» Work to complete:
1) Translate this sentence from the migraine passage into Spanish: "The second type of primary headache is a migraine."
2) In the migraine passage, take the part that opens with the words "The second type" and closes with "of the head.". Write it out again, switching "throbbing" to "pounding".

» Page excerpt:

☆ ☆ ☆ ☆

The NHS says drinking plenty of water – headaches can be a dehydration symptom – getting plenty of rest, and relaxing can help to ease some headaches.
The second type of primary headache is a migraine. The Migraine Trust says migraine attacks can last anything from four to 72 hours and have a wide variety of symptoms, often including a severe throbbing headache which is usually, but not always, on one side of the head.
Ahmed says: “If you don’t have a serious headache, then the most likely headache you have is migraine. This is more common in women (22%) than men (8%).
In migraine, you have a moderate to severe one-sided or both-sided headache that’s pulsating or throbbing (you feel your heart is beating inside your head), with nausea and/or vomiting and sensitivity to light, sound and smell. Most patients with migraine would prefer to go and lie down in a dark and quiet room and avoid physical activity.”
A third of patients with migraine have symptoms suggestive of stroke such as flashing lights, zig-zag lines, blurred vision, pins and needles and weakness in the arms or legs that last less than an hour and come on gradually, explains Ahmed.

☆ ☆ ☆ ☆

» Dataset entries:
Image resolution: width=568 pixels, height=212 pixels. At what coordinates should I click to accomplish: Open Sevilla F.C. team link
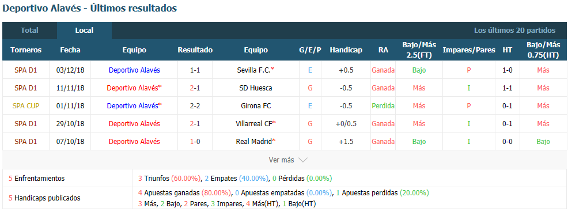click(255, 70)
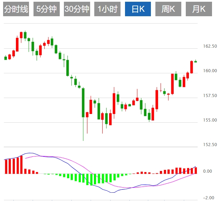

☆ ☆ ☆ ☆

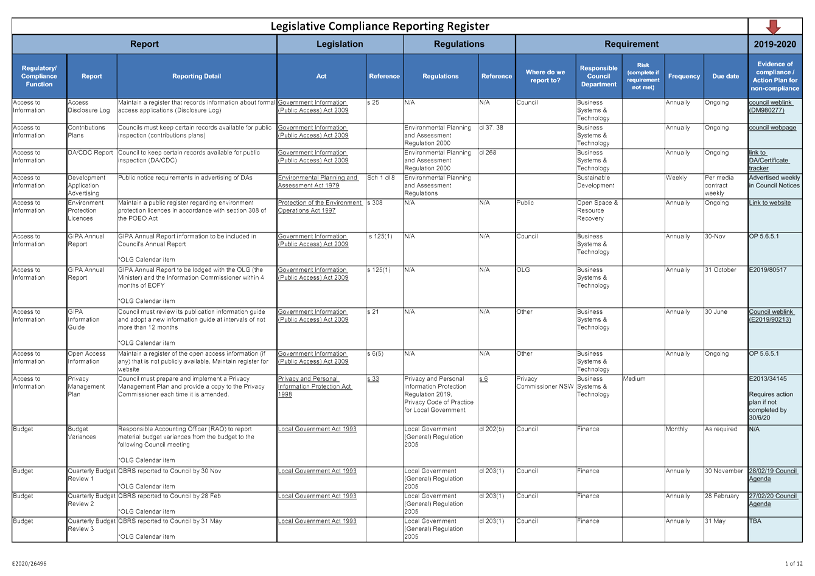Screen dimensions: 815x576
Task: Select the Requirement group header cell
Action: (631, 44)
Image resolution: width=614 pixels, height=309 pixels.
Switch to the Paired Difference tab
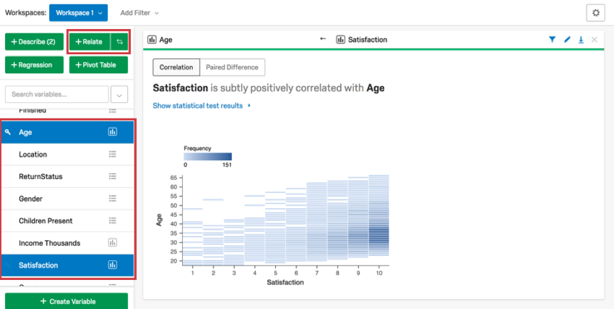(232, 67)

☆ ☆ ☆ ☆

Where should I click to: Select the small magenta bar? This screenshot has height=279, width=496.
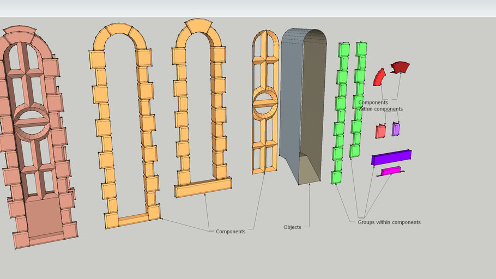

☆ ☆ ☆ ☆

» Answers to the tasks:
1) El segundo tipo de cefalea primaria es la migraña.

2)
The second type of primary headache is a migraine. The Migraine Trust says migraine attacks can last anything from four to 72 hours and have a wide variety of symptoms, often including a severe pounding headache which is usually, but not always, on one side of the head.